Snowpack is the snow that accumulates on the ground. When it melts as liquid water, it supplies much of the streamflow in streams and rivers, especially in a mountainous watershed like the Uncompahgre. Snowpack varies considerably over time and space according to local conditions like air temperature, relative humidity, wind, slope, and sun exposure. It is also affected by the characteristics of the snow like reflection (called “albedo”) and density.
Aerial or satellite images of snowpack are interesting to look at, but what do they tell us about the amount of water that snowpack supplies in the hydrologic cycle?
In this satellite image, snowpack is indicated as depth in inches for the central Rockies, including western Colorado. Source: NOAA
What is SWE?
A commonly used indicator of snowpack contribution to runoff and streamflow is the “snow water equivalent” (SWE). This is the amount of water held within the snowpack at a particular location. It consists of the depth of water that results when the snowpack completely melts.
The SWE is very useful in forecasting runoff and streamflow in a watershed. While it can be measured directly in the field at snow telemetry (SNOTEL) sites, it is often calculated from snow depth and bulk density measurements. In addition, aircraft-based snow surveys using LiDAR (light detection and ranging) technology provide the snow-depth data that can be used to estimate SWE variability for entire watersheds.
The graph above shows the SWE and snow depth at a SNOTEL location in the mountains near Red Mountain Pass during the 2022 and 2023 water years up until March 1.
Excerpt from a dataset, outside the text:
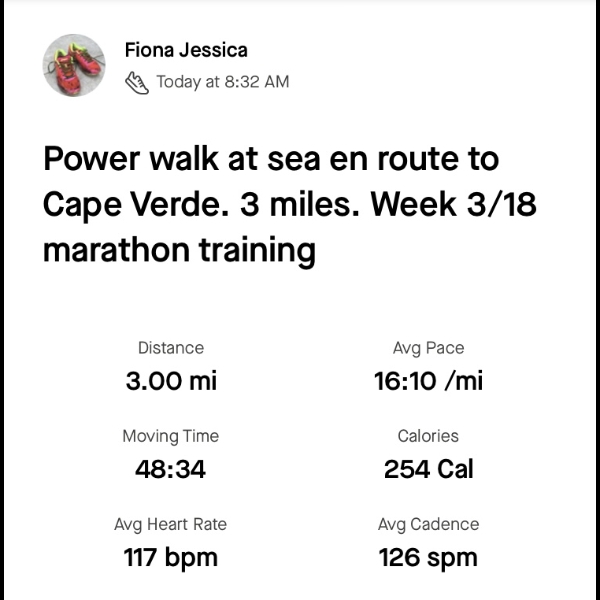The height and width of the screenshot is (600, 600).
Task: Open Fiona Jessica's profile name link
Action: click(x=186, y=50)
As much as 90% of the yearly water supply in the Colorado Rockies is derived from the SWE in the snowpack. Water stored in the snowpack in the winter months is released as the runoff that eventually provides hydropower, irrigation, and drinking water. Changes in SWE can significantly affect agriculture, outdoor recreation, and the likelihood of wildfire activity. That is why it is monitored with increasing interest and accuracy today.